**Direction:** Copy out unchanged the lines of the entries below, starting with the line containing "You are a computer-use agent. Screen" and ending with the final line of the entries.

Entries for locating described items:

##########

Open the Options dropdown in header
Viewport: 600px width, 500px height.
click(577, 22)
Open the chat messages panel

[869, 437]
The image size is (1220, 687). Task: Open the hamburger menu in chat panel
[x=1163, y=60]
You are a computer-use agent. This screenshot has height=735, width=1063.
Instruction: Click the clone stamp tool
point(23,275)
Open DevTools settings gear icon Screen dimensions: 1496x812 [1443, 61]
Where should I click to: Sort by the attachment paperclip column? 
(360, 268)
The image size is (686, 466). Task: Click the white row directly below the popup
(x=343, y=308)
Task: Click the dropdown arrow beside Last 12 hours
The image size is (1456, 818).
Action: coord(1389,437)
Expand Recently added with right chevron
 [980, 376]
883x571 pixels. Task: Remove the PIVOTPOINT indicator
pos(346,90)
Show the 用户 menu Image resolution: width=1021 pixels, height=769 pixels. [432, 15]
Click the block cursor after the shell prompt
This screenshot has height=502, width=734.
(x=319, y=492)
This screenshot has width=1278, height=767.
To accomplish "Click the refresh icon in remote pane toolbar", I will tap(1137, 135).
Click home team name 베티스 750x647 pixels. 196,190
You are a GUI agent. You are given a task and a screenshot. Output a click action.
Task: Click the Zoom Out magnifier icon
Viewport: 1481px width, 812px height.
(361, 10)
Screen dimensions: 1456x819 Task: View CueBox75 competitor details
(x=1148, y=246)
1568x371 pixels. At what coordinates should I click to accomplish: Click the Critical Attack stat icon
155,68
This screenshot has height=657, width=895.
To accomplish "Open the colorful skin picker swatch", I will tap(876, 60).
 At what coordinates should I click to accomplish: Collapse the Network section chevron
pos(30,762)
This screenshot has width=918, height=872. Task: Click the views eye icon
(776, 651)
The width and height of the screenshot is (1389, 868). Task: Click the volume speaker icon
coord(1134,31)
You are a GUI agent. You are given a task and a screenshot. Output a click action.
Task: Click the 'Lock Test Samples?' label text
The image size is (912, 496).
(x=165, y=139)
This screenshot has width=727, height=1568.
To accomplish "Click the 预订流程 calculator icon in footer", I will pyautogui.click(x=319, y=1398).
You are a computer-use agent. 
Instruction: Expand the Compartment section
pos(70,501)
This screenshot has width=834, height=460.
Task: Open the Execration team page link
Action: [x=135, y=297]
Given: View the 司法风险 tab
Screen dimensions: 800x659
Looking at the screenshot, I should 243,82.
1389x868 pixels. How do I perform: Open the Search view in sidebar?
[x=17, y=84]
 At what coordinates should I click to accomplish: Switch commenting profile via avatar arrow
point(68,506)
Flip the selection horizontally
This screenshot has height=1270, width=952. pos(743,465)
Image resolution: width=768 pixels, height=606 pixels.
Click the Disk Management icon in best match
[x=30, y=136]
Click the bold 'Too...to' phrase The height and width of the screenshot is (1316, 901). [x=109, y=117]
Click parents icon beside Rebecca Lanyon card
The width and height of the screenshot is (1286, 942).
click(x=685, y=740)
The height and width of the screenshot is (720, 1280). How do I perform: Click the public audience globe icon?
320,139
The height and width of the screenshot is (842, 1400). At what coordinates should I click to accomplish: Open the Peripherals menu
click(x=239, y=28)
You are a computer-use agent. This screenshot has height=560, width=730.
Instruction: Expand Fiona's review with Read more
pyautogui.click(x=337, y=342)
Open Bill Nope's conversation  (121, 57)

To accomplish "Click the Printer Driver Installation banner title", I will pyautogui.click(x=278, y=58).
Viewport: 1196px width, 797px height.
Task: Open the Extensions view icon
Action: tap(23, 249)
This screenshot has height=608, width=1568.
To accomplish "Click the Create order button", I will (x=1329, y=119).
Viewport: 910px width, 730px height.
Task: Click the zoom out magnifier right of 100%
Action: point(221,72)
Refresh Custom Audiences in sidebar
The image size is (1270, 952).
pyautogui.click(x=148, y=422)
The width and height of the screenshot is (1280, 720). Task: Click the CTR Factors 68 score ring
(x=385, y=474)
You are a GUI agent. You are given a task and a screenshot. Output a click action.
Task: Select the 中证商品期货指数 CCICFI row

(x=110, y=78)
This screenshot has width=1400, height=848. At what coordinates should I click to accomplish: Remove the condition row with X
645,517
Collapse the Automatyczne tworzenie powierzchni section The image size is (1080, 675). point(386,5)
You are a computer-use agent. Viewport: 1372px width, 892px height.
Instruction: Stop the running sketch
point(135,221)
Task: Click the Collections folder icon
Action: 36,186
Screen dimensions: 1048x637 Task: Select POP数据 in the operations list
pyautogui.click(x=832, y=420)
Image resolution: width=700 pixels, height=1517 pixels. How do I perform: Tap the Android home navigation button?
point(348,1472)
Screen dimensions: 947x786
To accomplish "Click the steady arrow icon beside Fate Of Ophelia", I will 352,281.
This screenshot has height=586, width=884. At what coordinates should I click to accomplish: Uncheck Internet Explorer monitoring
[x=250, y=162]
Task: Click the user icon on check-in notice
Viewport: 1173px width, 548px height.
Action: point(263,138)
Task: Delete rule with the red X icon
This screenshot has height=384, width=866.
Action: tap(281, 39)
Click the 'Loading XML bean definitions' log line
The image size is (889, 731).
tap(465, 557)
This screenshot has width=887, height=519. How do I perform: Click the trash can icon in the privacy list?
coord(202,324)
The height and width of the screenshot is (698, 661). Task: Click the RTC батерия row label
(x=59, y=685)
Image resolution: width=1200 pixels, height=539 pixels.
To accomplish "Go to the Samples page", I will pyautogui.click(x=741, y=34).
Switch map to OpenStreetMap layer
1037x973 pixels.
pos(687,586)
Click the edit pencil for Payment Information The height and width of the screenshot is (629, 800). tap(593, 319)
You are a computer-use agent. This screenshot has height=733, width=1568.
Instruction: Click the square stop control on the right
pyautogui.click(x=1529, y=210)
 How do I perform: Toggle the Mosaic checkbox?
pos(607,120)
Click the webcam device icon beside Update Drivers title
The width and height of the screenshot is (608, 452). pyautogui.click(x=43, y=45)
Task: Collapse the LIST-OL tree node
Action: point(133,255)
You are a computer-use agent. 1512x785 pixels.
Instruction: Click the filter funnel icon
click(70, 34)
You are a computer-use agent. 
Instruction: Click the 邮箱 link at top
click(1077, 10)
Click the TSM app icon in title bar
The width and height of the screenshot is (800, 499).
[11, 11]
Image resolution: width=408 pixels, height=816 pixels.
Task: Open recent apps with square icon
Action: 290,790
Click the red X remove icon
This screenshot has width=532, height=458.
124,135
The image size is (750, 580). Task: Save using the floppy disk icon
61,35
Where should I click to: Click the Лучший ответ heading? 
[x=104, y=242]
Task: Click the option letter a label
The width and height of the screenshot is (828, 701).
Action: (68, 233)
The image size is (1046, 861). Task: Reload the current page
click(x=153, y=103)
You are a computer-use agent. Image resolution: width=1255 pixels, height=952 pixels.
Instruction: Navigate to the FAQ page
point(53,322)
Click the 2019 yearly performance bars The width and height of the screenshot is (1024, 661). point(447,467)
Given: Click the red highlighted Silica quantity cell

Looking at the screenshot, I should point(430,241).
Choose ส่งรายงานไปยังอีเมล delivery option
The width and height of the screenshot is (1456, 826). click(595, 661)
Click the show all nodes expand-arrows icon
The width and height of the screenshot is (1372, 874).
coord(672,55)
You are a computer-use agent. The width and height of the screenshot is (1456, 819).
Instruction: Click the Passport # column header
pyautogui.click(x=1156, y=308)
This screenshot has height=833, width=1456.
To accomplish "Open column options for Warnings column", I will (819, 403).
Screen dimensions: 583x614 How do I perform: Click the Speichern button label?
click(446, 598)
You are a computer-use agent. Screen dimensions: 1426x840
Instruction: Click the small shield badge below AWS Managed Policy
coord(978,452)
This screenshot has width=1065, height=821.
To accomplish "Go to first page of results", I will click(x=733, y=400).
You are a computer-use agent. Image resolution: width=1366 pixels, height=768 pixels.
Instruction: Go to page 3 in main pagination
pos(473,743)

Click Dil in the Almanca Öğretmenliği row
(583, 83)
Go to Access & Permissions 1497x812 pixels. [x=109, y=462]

##########

**Result:**
You are a computer-use agent. Screen dimensions: 1426x840
Instruction: Click the small shield badge below AWS Managed Policy
coord(978,452)
This screenshot has width=1065, height=821.
To accomplish "Go to first page of results", I will click(x=733, y=400).
You are a computer-use agent. Image resolution: width=1366 pixels, height=768 pixels.
Instruction: Go to page 3 in main pagination
pos(473,743)

Click Dil in the Almanca Öğretmenliği row
(583, 83)
Go to Access & Permissions 1497x812 pixels. [x=109, y=462]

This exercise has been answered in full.